_Passage provided_:
Glow ahead, make my day
To tide fans over until Halo 4, 343 Industries' first major output is a remastering of Combat Evolved. But it's a vastly different proposition to hi-def remasterings such as Resident Evil 4 and Ico & Shadows of the Colossus Collection .
Where those updates simply polished last-gen games with HD resolutions and improved frame rates, Halo Anniversary Edition reconstructs the original's visuals from the ground up using Halo Reach's  engine. The results are nothing short of spectacular.
Total eclipse of the chart
An awe-inspiring labour of love, no polygon has been left unturned. 343 Industries has wrung every last drop from Reach's engine to modernise the decade-old graphics - even including 3D for those suitably equipped. And boy does it wants you to know it.
Switch it down
Just as The Secret of Monkey Island: Special Edition lets you switch between 'new' and 'old looks, so Halo Anniversary Edition allows you to flip between the new and original engines at any point in the game. Simply press the back button and a decade's worth of graphical advancements are undone in the blink of any eye.
Bay for blood
Obvious throughout, those advances are nonetheless most apparent in Halo's exteriors. Take the swamp in the level '343 Guilty Spark', for example. Switch to retro view and it's noticeably claustrophobic and lifeless. Muddily textured trees and mounds punctuate the barren gloom, while a static tree canopy barely protrudes through the surrounding fog.
A quick switch back to the Reach engine and the swamp is transformed into lush, verdant wetlands, where bioluminescent plants light the darkest corners with a panoply of colour and everywhere long grasses and tree branches sway in the breeze.
Cave of forgotten beams
Strikingly apparent outside, it's actually inside that benefits most from the overhaul. Most criticism levelled at the original centred on its repetitive interiors - nowhere more justifiably so than in 'The Library' and 'Silent Cartographer' levels.
In truth, the new engine does little more than paper over existing wallpaper, but it's transformative effect is nonetheless remarkable. Subtle shades of lighting break the monotonous architecture, while neon wall glyphs and additional floor markers disrupt the incessant déjà vu and minimise the backtracking that plagued Halo's most repetitive sections.
Damson in distress
Of course, a graphical overhaul counts for nothing if the gameplay doesn't stand the test of time. For the most part, it remains as peerless as ever. The evolving storyline - no mere pretext for absurd amounts of violence, no cardboard character cutscenes - continues to grip as a good sci-fi novel might.

_Stored records_:
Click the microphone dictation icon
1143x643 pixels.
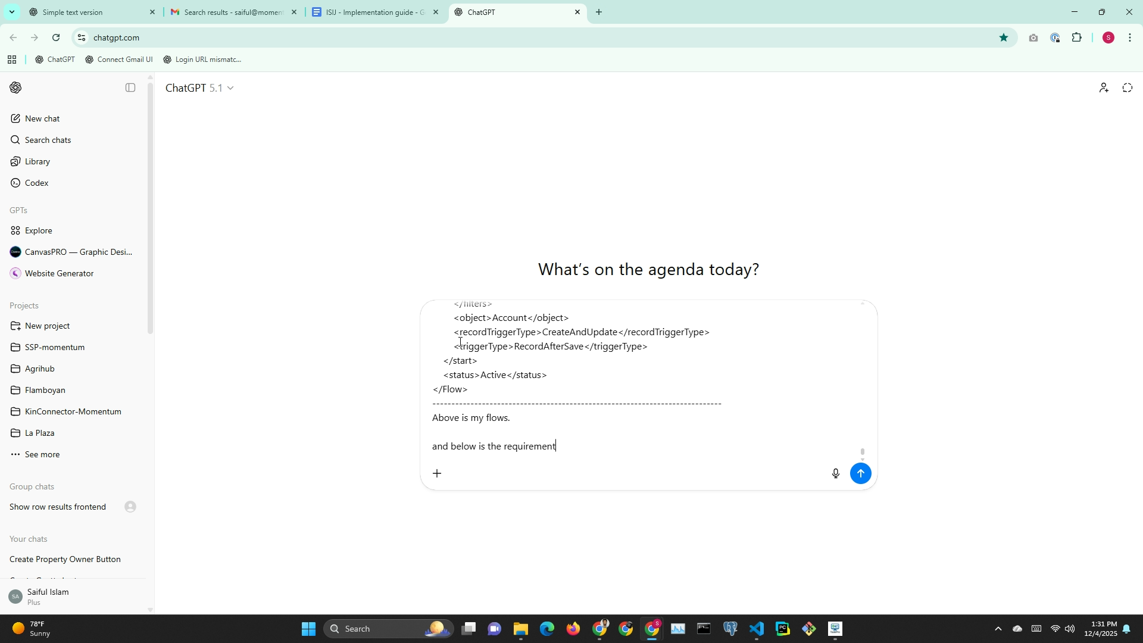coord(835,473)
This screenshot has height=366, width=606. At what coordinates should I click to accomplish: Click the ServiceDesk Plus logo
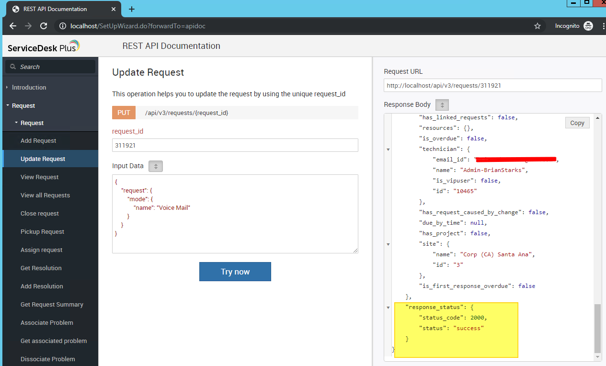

...

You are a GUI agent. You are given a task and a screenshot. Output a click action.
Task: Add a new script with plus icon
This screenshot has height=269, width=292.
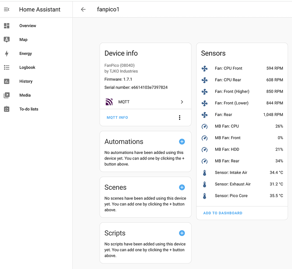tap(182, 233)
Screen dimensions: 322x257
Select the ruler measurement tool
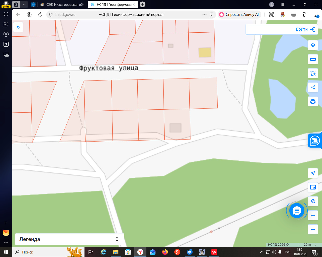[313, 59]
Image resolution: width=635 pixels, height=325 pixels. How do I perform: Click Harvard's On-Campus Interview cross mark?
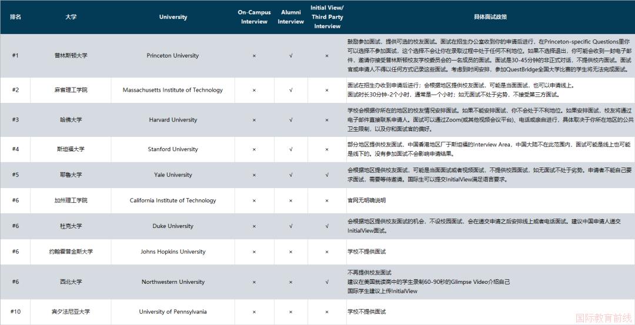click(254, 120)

_Brief_: Could you reproduce the Halo review, everything from "Damson in distress" down to "sci-fi novel might.", replacing "gameplay" with "shooting"? These entries were drawn from a different source than the Halo review.

_Full solution_:
Damson in distress
Of course, a graphical overhaul counts for nothing if the shooting doesn't stand the test of time. For the most part, it remains as peerless as ever. The evolving storyline - no mere pretext for absurd amounts of violence, no cardboard character cutscenes - continues to grip as a good sci-fi novel might.